> [TASKS TO CARRY OUT]:
1) From the passage about regrets over meeting a hero, list the areas of life in which the writer says they are learning to be bare-assed-naked.
2) Carry on the passage about regrets over meeting a hero, starting after its last sentence.
┌─ DOCUMENT PASSAGE
My head has been full of all the woulda-coulda-shoulda’s from that week. Regrets, I have a few. I know now what I would do if I could do it all over again. On that sunny Wednesday evening, sitting in my car on the side of the street, with my hero walking towards me, I would simply get out and walk up to her. I would ask if I could give her a hug and likely crumple into a blubbering, emotional mess, perhaps even lapsing into the ugly cry. And you know what? I don’t think she would mind. Matter of fact, I know she wouldn’t. I would tell her how her music and art has inspired me to write again. To get published, even. How I am learning to be bare-assed-naked in my writing, in my relationships, in my life. And how I am living out loud, provocatively, come what may. And then I would remind her to never, ever stop speaking her voice, despite her detractors.
└─
┌─ EXERCISE DATA
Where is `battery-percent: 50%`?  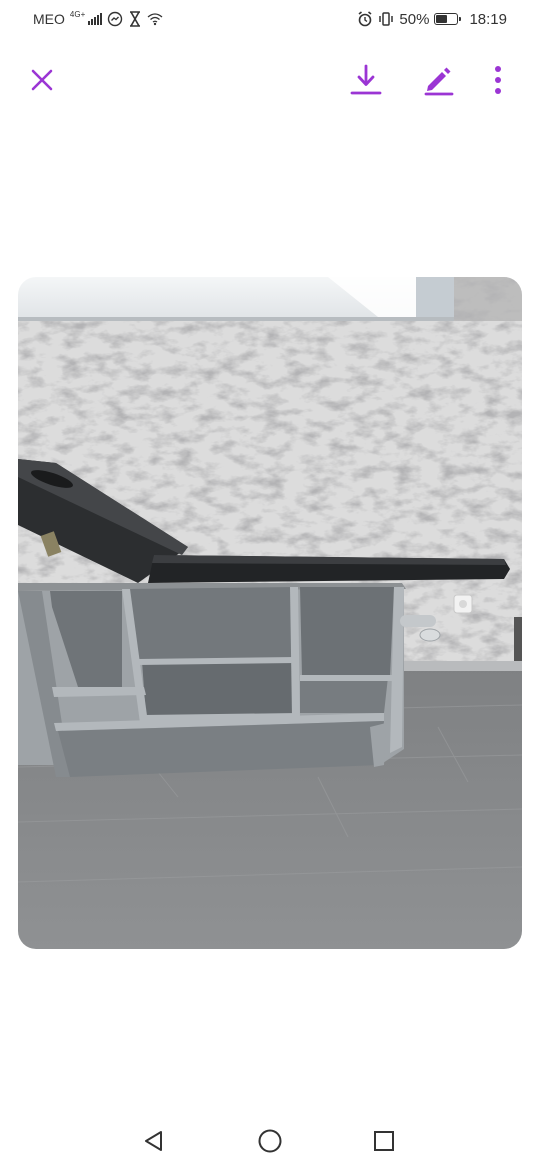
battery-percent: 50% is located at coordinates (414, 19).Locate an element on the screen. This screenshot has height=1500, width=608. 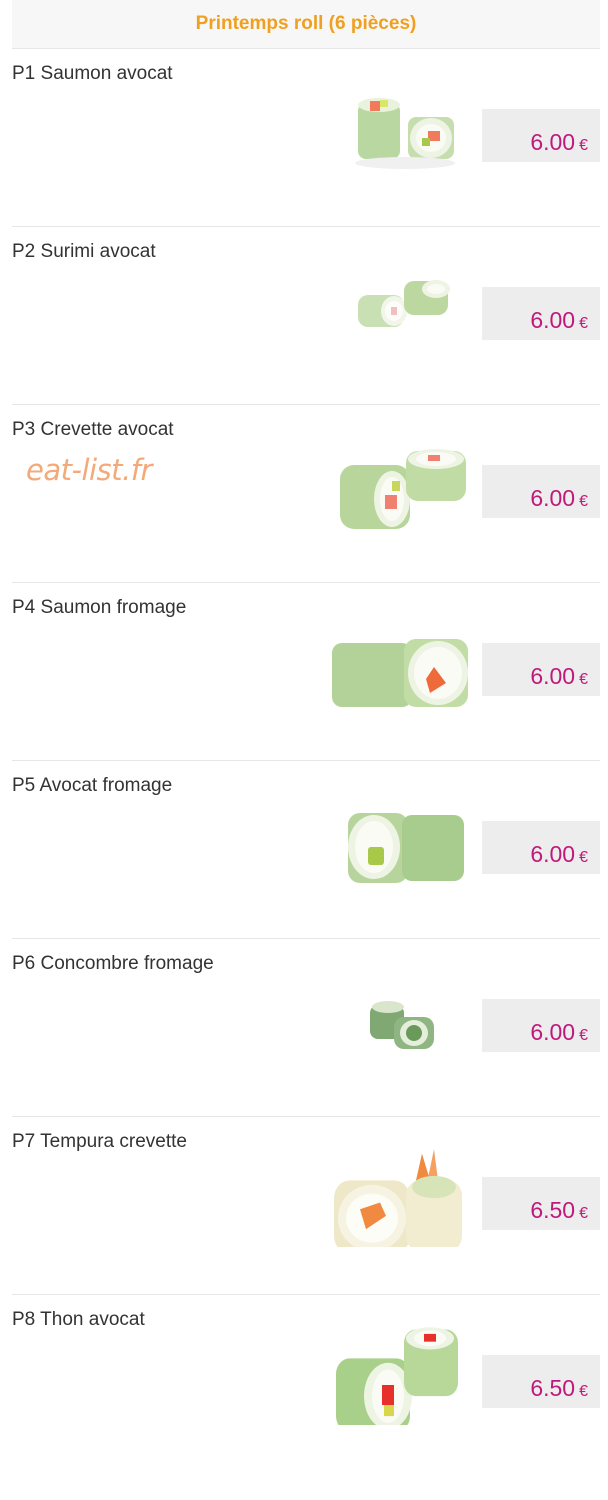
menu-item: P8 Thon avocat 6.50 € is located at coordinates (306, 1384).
└─
> [ANSWERS FOR THE EXERCISE]:
1) Writing, relationships, life

2)
And I would say “thank you.”

I just want to tell her “thank you.”

And maybe…just maybe, Amanda Palmer would fall in love with my dog.

One thought on “Where’s Waldo: My quest to hug my hero

  1. Kris

    Well there it is Trix….honest, real, genuine, and passionate. YOU. Which is why you are one of my heros. Whatever and whomever inspires you to be your best, to do your best and ultimately make a real difference in another’s life is my description of a hero. Oh and by the way? I think your dog is f*n awesome!! This piece is Another brilliant offering my friend.